Hurricane Lee Intensifies, Threatens Eastern Seaboard and Canada
Hurricane Lee, currently in the Atlantic Ocean, poses a threat to the eastern seaboard of the United States and the coastal regions of Canada. Meteorologists monitor its trajectory, which veered northward, setting its sights on New England.
According to the US National Hurricane Center (NHC), the storm is expected to intensify into a massive hurricane, with sustained winds reaching 110 mph (175 km/h), by Friday night.
The impending storm has prompted authorities to issue warnings and advisories, urging residents along the east coast of the US and coastal Canada to brace for the potentially destructive impact of Hurricane Lee. The NHC points out that although some weakening is projected, the hurricane is likely to remain perilous over the weekend, with far-reaching consequences due to its extensive size.

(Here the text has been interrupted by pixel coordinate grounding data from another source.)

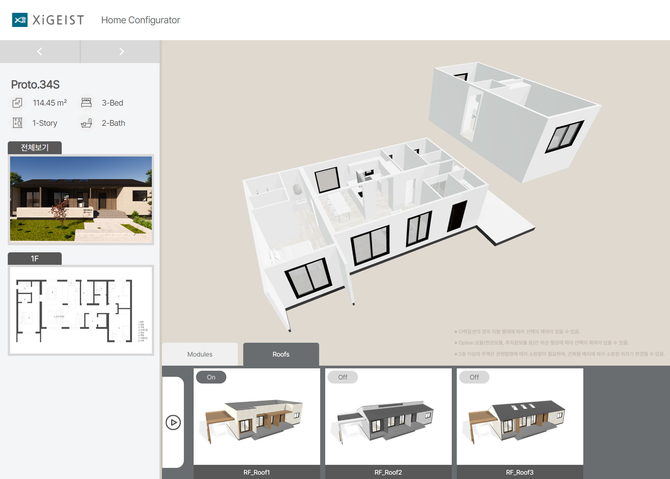The height and width of the screenshot is (479, 670).
Task: Toggle the On switch for RF_Roof1
Action: point(211,377)
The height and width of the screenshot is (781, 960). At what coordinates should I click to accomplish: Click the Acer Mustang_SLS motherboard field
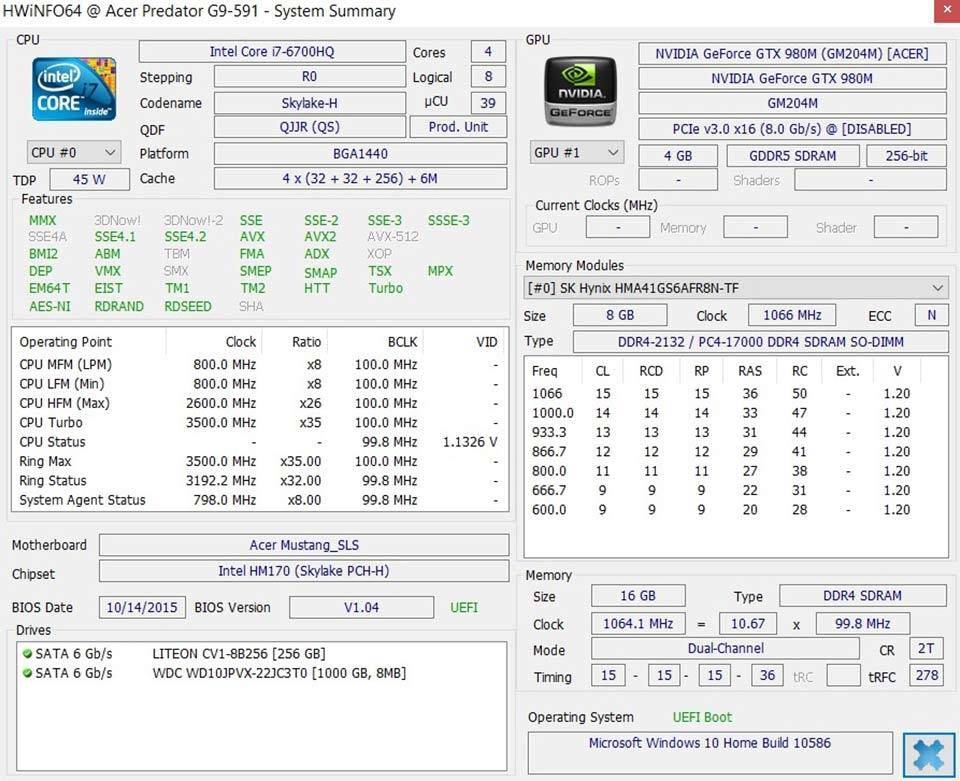coord(304,545)
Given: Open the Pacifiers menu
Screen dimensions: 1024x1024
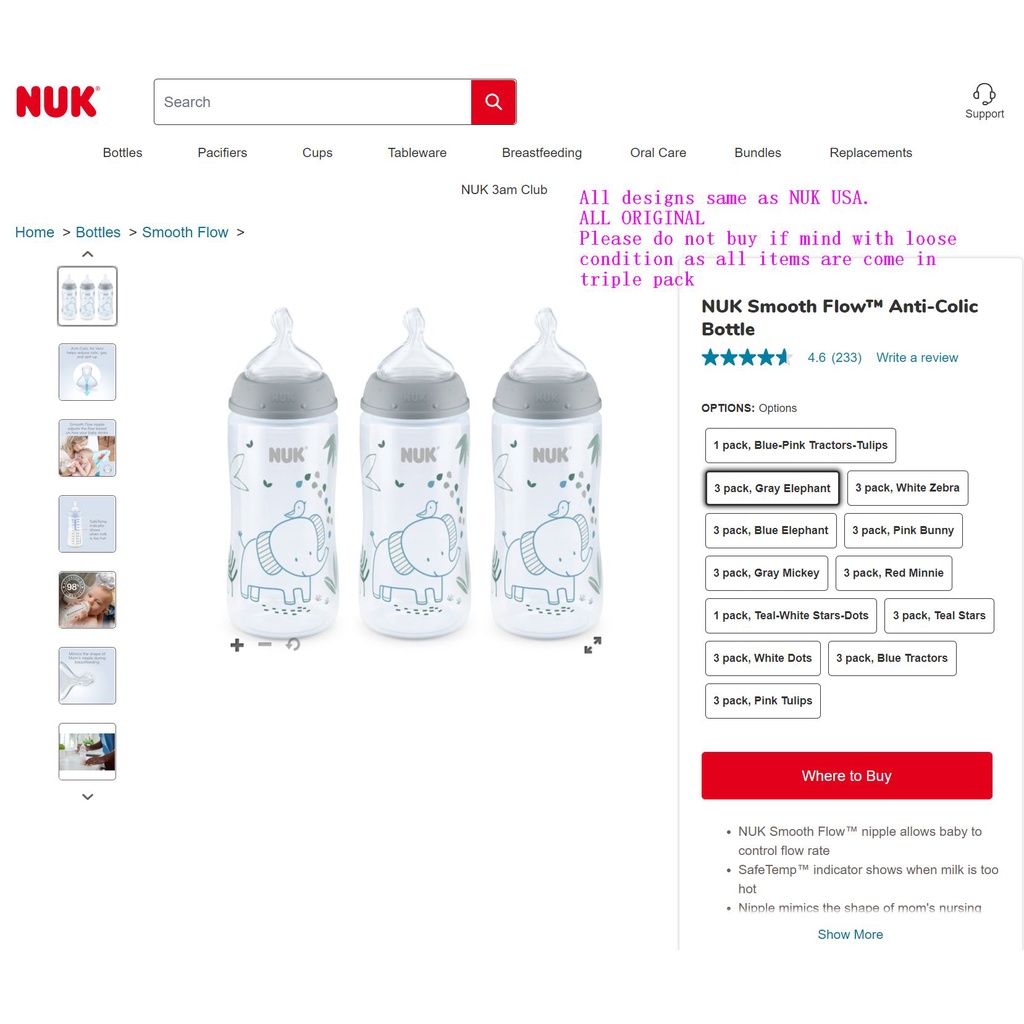Looking at the screenshot, I should [x=222, y=153].
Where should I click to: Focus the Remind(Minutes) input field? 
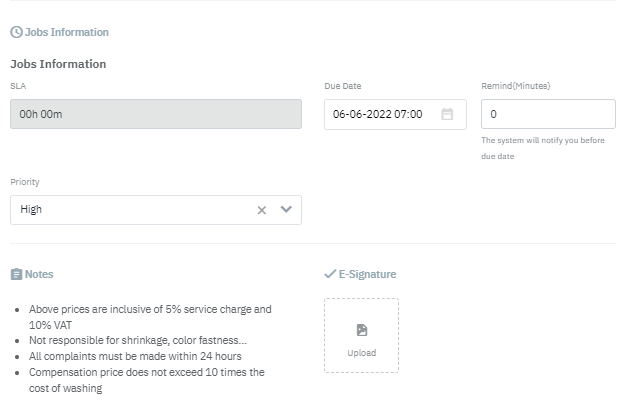[x=548, y=114]
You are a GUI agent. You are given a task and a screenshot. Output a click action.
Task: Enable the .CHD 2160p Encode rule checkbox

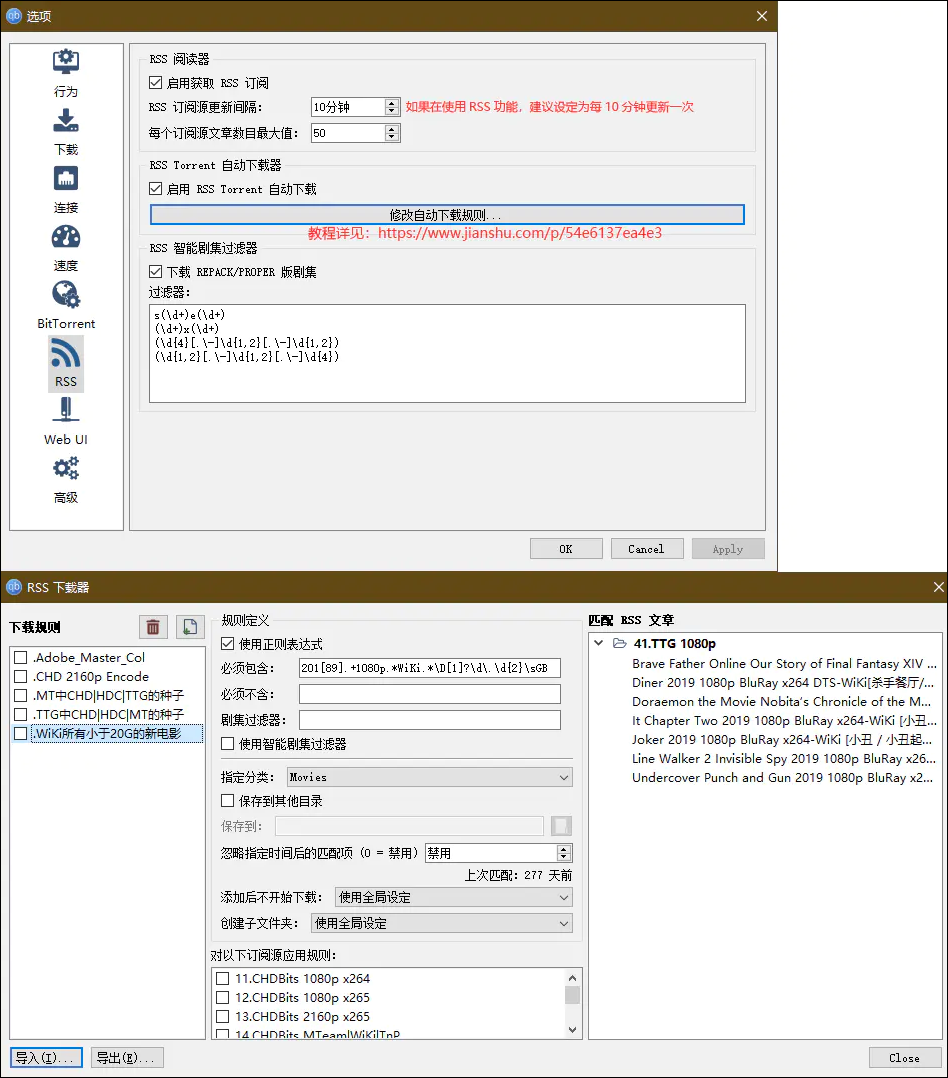tap(21, 677)
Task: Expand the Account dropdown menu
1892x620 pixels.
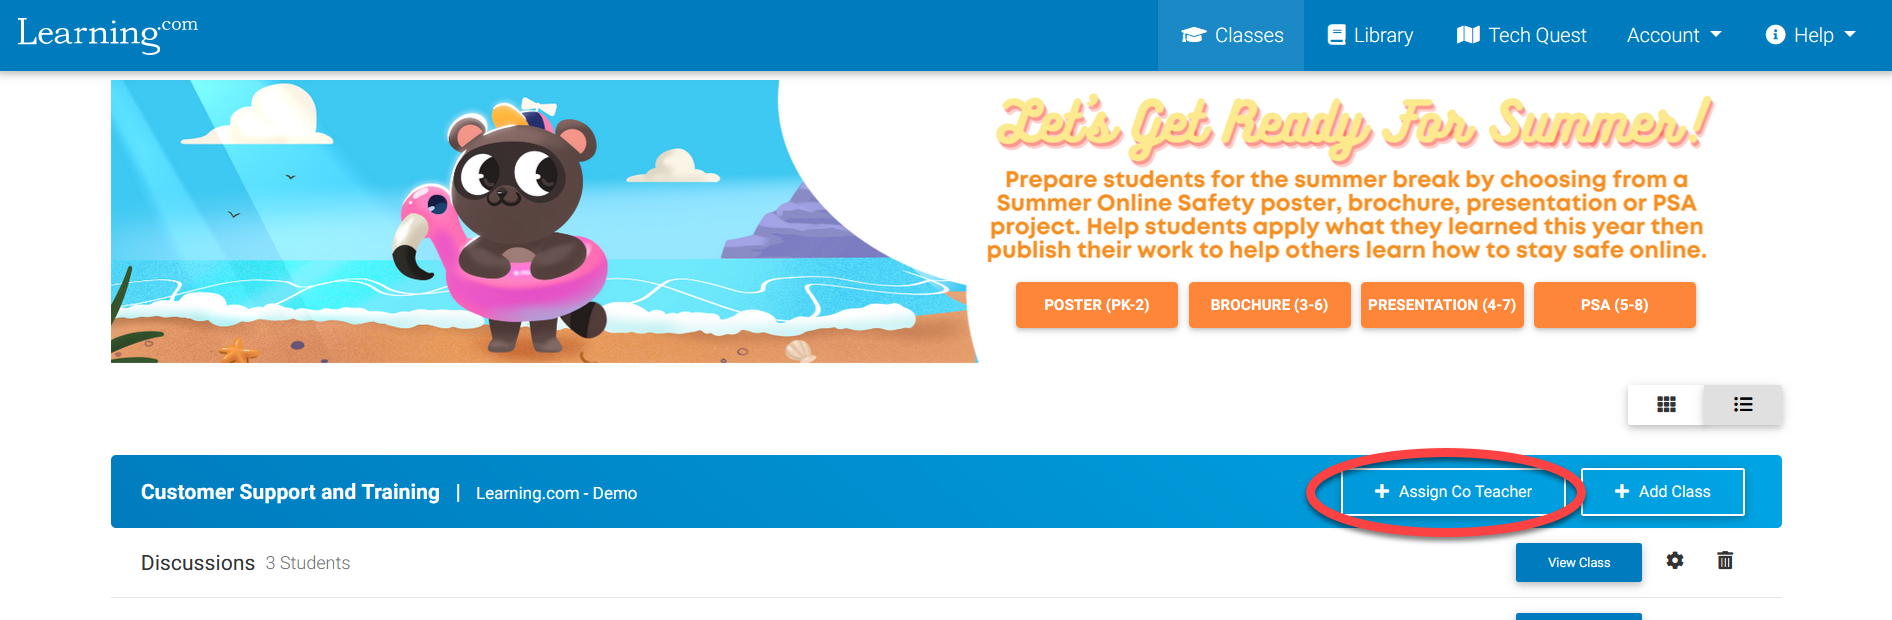Action: (1674, 35)
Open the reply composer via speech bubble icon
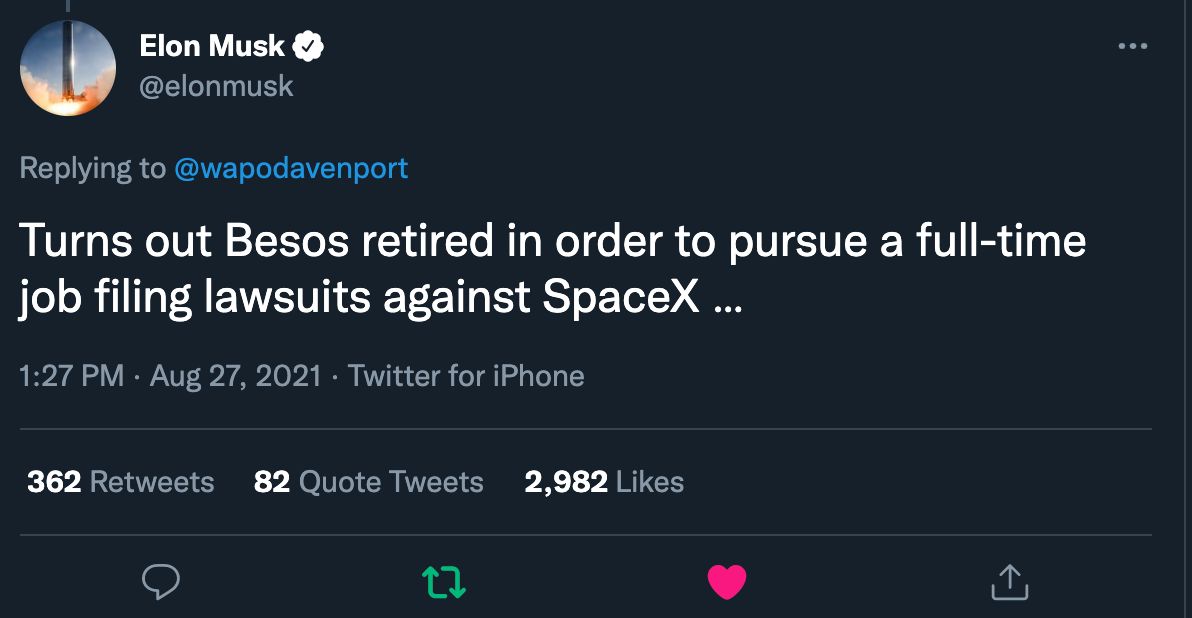The width and height of the screenshot is (1192, 618). click(160, 583)
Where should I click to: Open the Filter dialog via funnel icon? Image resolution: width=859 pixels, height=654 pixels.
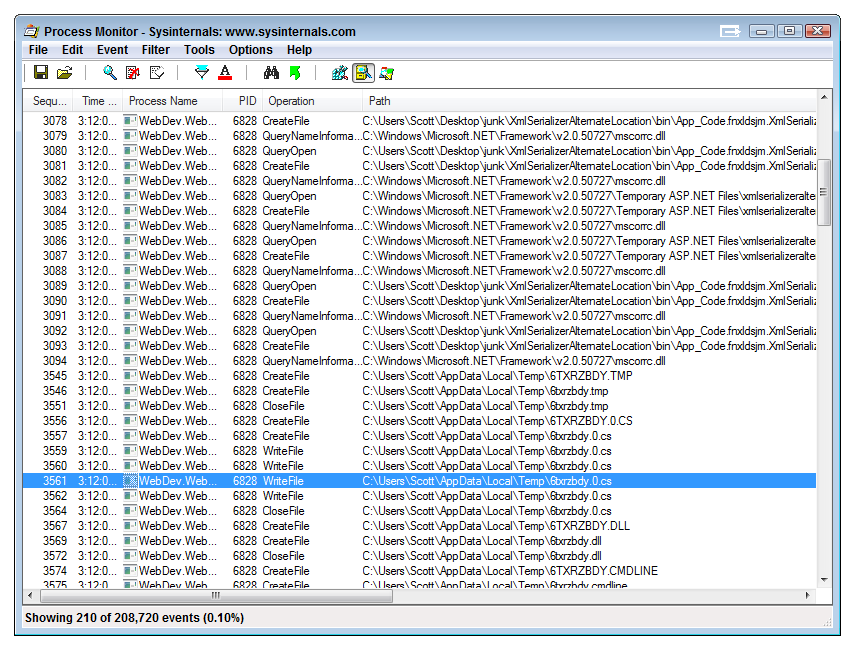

Hurricane Lee was downgraded to Category 1 briefly but regained Category 2 hurricane status, with hurricane-force winds extending up to 115 miles (185 km) from its centre. Tropical storm force winds reach outward up to 240 miles from the hurricane’s centre, increasing the potential for widespread damage.
The US National Weather Service (NWS) reported the presence of dangerous surf and rip currents along the southeastern US coast, indicating the immediate effects of the approaching storm.
Bermuda is under a tropical storm warning due to the hurricane, underscoring the need for vigilance beyond the continental US.
Massachusetts Governor Maura Healey took decisive action in response to the mounting threat, declaring a state of emergency as flash floods, road washouts, sinkholes, and building damage attributed to the hurricane began to emerge.
Experts also indicate the hurricane’s potential to topple trees with its powerful winds.
Given Hurricane Lee’s substantial size, pinpointing its exact landfall location remains a challenging task for meteorologists. However, the experts anticipate that landfall is most likely to occur somewhere between the states of Maine and Nova Scotia, possibly as early as Sunday or Monday.
Hurricane Lee is the 12th named storm of the Atlantic hurricane season, which typically spans from June to November. This year’s season has been predicted to be more active than usual.
The rapid intensification of Hurricane Lee, transforming from Category 1 to Category 5 hurricane in just 24 hours on 8 September, left climate scientists astounded. This event marked the third-fastest intensification recorded in the past four decades.